Problem statement: Exactly as they appear, retype the lines from the one containing "Mon panier (165, 46)" through the final line of the data below. Leave pictures out.

+++

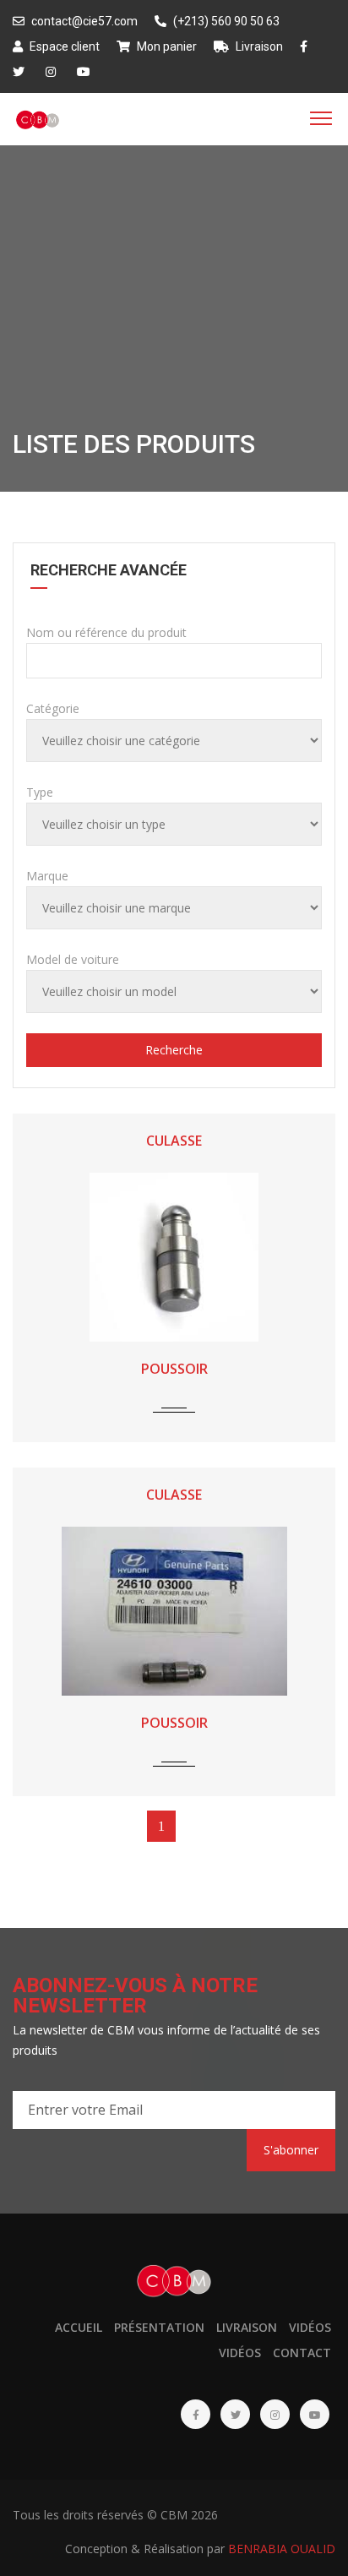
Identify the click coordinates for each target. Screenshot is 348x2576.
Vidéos (310, 2327)
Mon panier (165, 46)
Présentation (159, 2327)
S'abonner (291, 2150)
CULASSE (174, 1140)
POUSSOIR (174, 1368)
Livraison (258, 46)
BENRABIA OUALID (281, 2549)
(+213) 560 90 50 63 (225, 21)
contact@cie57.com (83, 21)
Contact (302, 2353)
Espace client (63, 46)
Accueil (78, 2327)
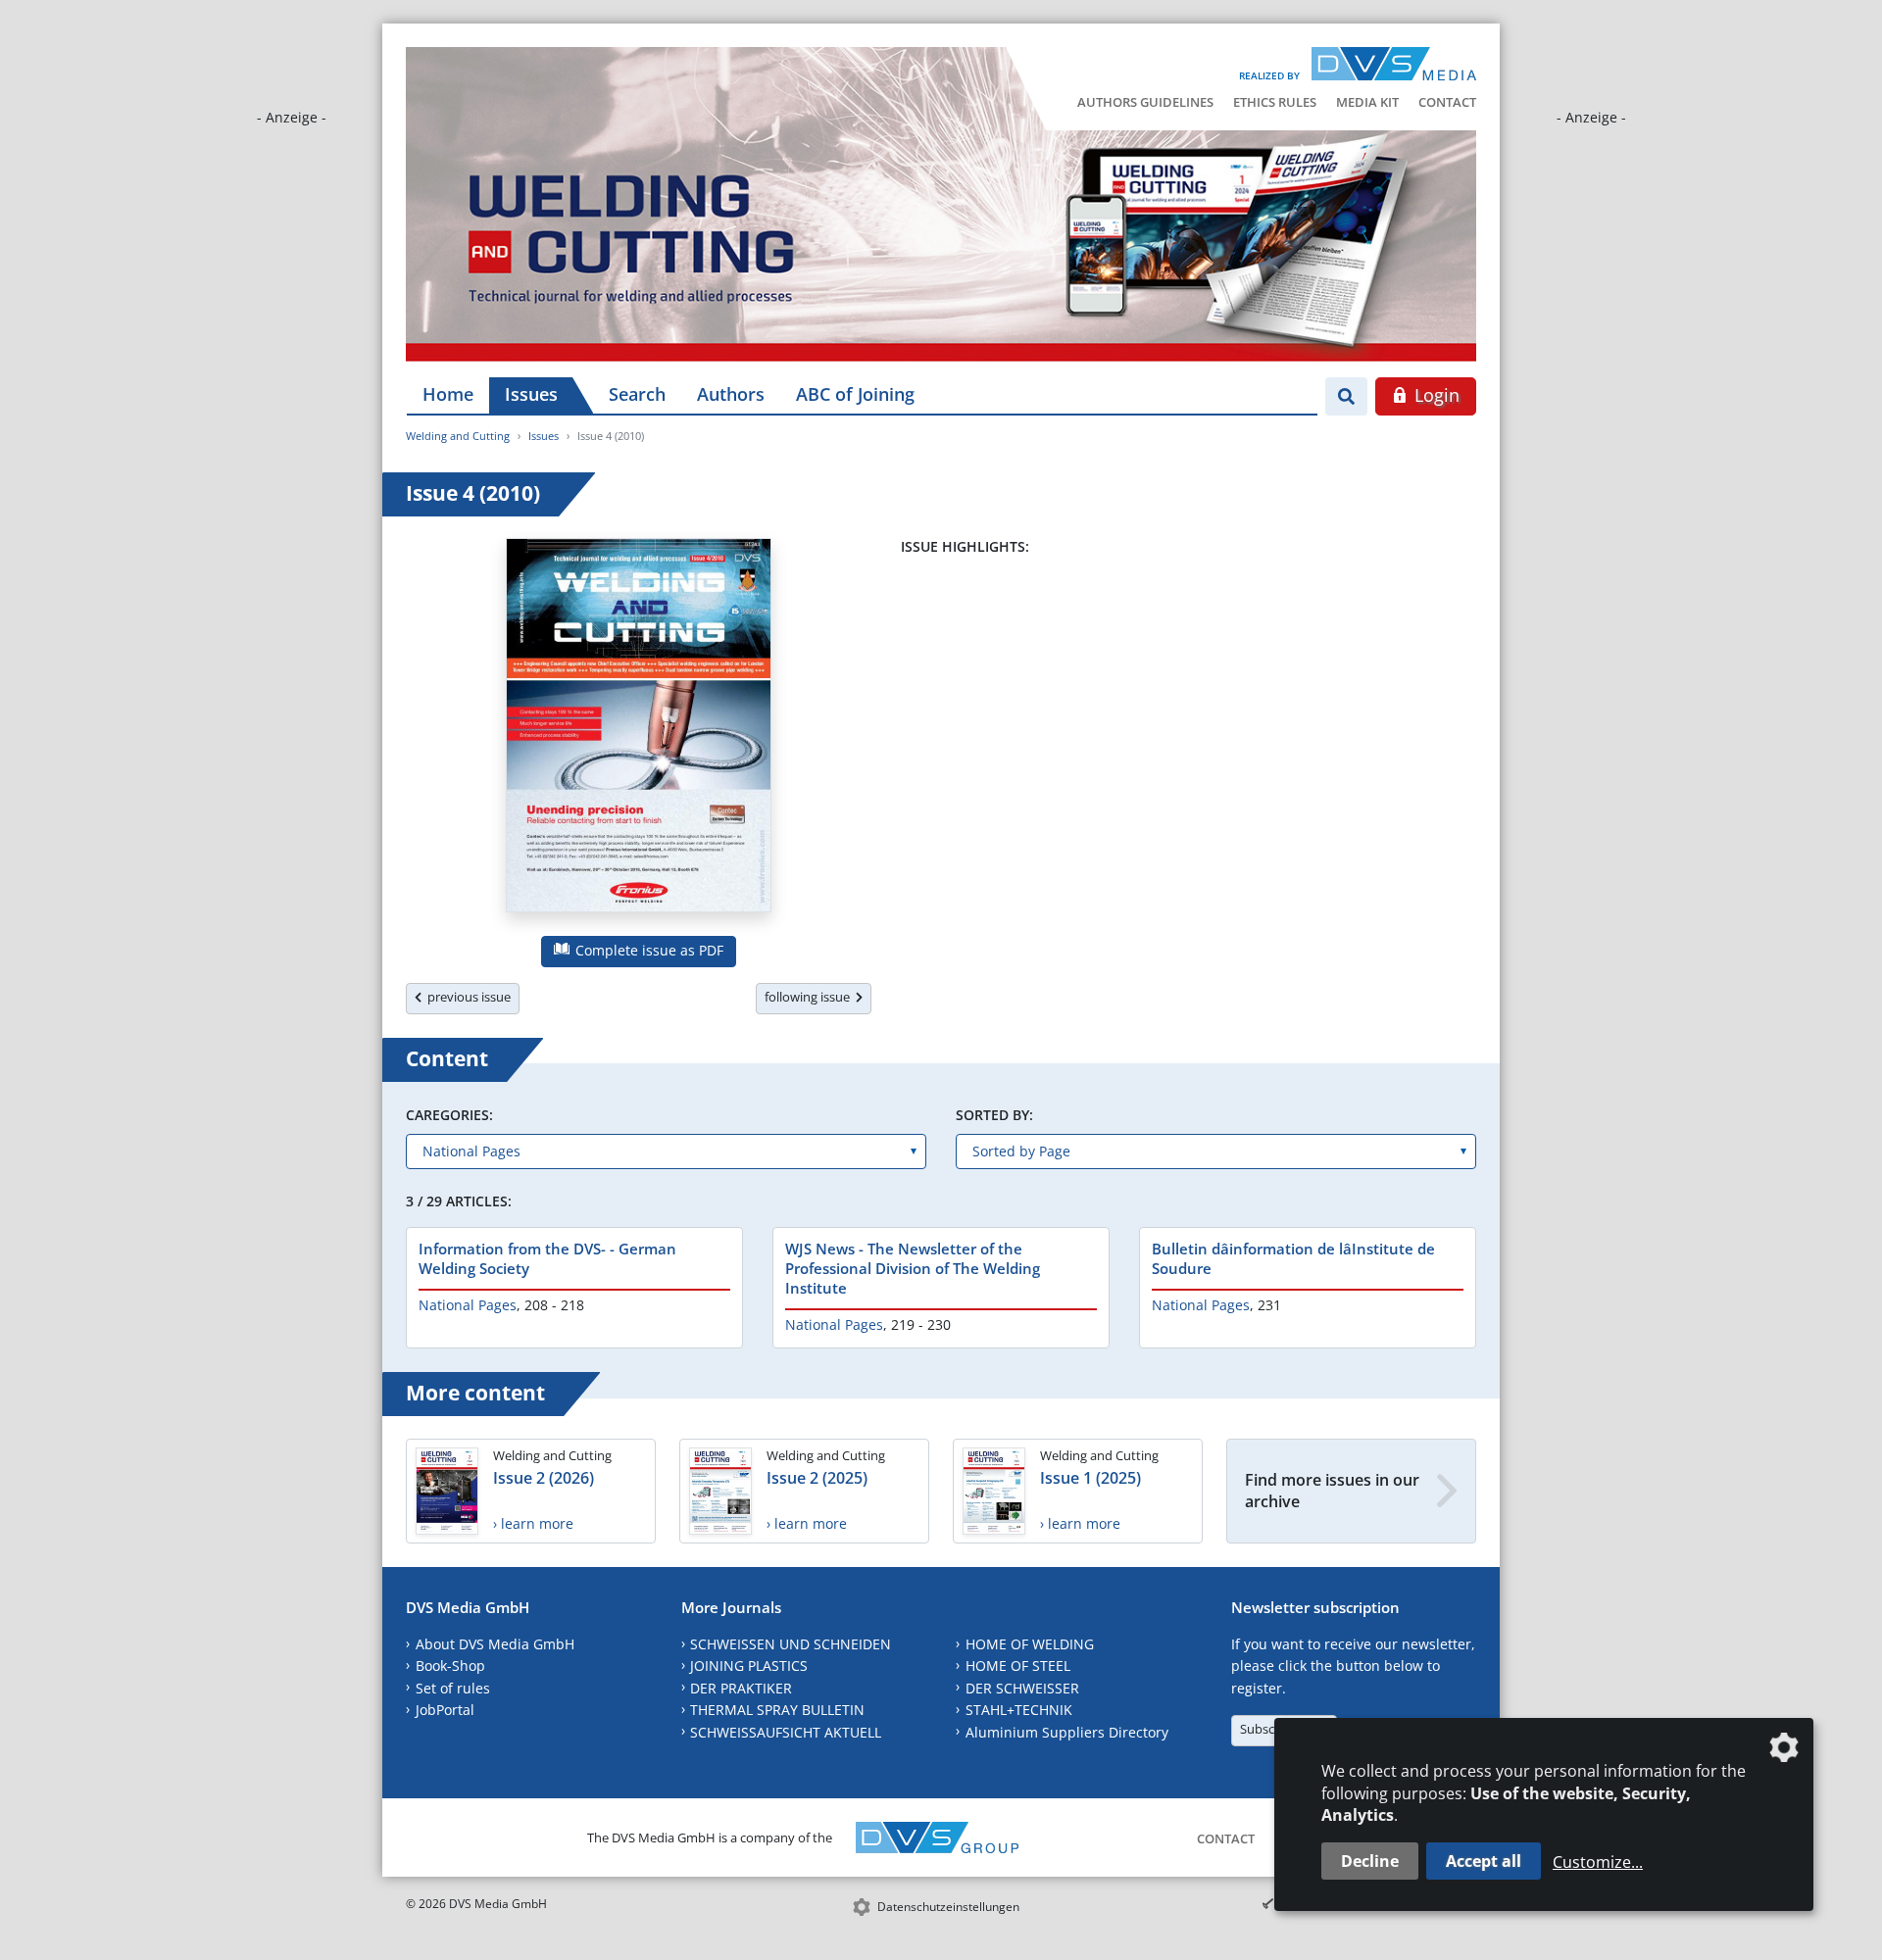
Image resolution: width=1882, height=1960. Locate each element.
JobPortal (445, 1709)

+++

Solved problem:
Mon panier (165, 46)
Présentation (159, 2327)
S'abonner (291, 2150)
CULASSE (174, 1140)
POUSSOIR (174, 1368)
Livraison (258, 46)
BENRABIA OUALID (281, 2549)
(+213) 560 90 50 63 (225, 21)
contact@cie57.com (83, 21)
Contact (302, 2353)
Espace client (63, 46)
Accueil (78, 2327)
Image resolution: width=1882, height=1960. Locate each element.
JobPortal (445, 1709)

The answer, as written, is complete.